PROMPT:
Each record should be output exactly, with every character kept.

-- DATA FOR THIS TASK follows --

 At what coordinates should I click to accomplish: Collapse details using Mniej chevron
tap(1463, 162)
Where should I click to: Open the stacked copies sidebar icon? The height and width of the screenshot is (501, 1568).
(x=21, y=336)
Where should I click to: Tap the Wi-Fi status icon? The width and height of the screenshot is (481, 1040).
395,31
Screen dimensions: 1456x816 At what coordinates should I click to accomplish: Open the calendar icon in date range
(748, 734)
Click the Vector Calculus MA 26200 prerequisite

-- DATA FOR THIS TASK concluded --

EXERCISE SOLUTION:
 At what coordinates should I click to accomplish: Collapse details using Mniej chevron
tap(1463, 162)
Where should I click to: Open the stacked copies sidebar icon? The height and width of the screenshot is (501, 1568).
(x=21, y=336)
Where should I click to: Tap the Wi-Fi status icon? The width and height of the screenshot is (481, 1040).
395,31
Screen dimensions: 1456x816 At what coordinates should I click to accomplish: Open the calendar icon in date range
(748, 734)
Click the Vector Calculus MA 26200 prerequisite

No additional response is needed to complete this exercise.